2a. The Treasurer's report indicates a balance of $722.60.

3. Project updates and new initiatives:

a. British Library Endangered Archives Programme
      A. Malik reported for himself and Jim Nye that the Urdu periodical preservation and access project in which Cornell, Aligarh Muslim University, and the Center for South Asia Libraries are partnering has identified 50 prominent titles and begun the initial searching phase to identify gaps. Actual imaging will take place at Aligarh and digital images will go to the British Library, South Asian institutions, and the Center for South Asian Libraries. Digital versions will be made available on the web.

b. Khwaja Collection
       J. Nye reported that the Karachi collection of 25,000 monographs and many long runs of serials will be available. Within the next few weeks he will be organizing a conference call to expand the Urdu Research Library Consortium in an effort to purchase the collection. The University of Karachi is one of several institutions that may be a collaborating partner for maintenance of the collection.

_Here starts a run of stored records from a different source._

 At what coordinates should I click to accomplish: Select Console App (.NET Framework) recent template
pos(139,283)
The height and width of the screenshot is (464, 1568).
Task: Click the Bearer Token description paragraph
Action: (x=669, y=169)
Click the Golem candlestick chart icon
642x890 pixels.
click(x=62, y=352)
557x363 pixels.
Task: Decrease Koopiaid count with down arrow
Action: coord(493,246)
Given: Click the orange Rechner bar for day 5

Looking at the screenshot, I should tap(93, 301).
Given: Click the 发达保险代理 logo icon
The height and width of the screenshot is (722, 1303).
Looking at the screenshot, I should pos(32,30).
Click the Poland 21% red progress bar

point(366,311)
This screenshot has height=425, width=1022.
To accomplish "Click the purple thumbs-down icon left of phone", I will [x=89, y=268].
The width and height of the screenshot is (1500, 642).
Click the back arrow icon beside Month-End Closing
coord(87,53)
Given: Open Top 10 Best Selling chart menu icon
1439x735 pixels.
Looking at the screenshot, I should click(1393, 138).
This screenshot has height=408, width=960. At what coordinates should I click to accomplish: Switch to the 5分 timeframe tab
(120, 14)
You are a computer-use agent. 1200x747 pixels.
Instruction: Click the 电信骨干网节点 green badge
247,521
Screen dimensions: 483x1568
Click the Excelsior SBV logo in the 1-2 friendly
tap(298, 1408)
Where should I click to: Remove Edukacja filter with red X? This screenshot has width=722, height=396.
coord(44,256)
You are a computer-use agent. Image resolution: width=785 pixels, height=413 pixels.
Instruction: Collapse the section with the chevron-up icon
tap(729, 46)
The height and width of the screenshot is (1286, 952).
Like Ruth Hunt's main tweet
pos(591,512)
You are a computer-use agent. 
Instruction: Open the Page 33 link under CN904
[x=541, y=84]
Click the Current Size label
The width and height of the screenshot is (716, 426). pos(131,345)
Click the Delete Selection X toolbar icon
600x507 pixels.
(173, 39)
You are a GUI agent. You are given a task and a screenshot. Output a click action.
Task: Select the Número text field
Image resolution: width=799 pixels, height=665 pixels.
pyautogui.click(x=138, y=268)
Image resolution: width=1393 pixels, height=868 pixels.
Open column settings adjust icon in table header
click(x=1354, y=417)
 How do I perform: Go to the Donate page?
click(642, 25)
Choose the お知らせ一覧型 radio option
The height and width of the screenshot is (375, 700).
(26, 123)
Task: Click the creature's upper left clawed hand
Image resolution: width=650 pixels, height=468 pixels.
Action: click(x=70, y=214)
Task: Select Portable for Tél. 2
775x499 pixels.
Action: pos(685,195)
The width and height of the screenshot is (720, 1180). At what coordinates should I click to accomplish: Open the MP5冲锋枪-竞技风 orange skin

c. South Asia Union Catalogue update
       J. Nye reported that the pilot funding of Phase 1 (South India and Sri Lanka) by the New Delhi Office of the Ford Foundation will be followed by TICFIA funded phase 3 which includes Nepal and phase 4 which includes Perso-Arabic scripts from the West. NEH won't be funding phase 2 (East India, Bangladesh, Burma), but has asked that the planning group re-apply. The Council of Overseas Research Centers might help with the project beginning in Bangladesh. Jim hopes that unique records from U.S. institutions will be added. Manuscripts haven't yet been included, but Columbia may help with that.

d. Discussion of adding TOC for sets, especially in the "off site" storage environment
      D. Magier described the cataloging and shift of South Asian volumes at Columbia to offsite storage and the Starr E. Asian Library's practice of scanning table of contents which help ease retrieval. Burlingham described Texas' practice of keeping indexes and Thrasher noted the decision to send monographs instead of serials to maintain good access. Improved analytics and additional finding aids are helping at Chicago which has compact shelving.

(Note: The order of agenda items e. and f. was reversed as follows:)

f. Discussion about developing useful guides for microfilms such as Proquest's Rare Buddhist Sanskrit Manuscripts.
Ken Harvey of Proquest and C. Lee discussed the inadequacy of using only Cecil Bendall's guide to the microfilm. A general discussion of MARC records, variant transliterations, and best practices when titles lack authors or there are no identifying titles was presented. Harvey asked that people send him comments and suggestions.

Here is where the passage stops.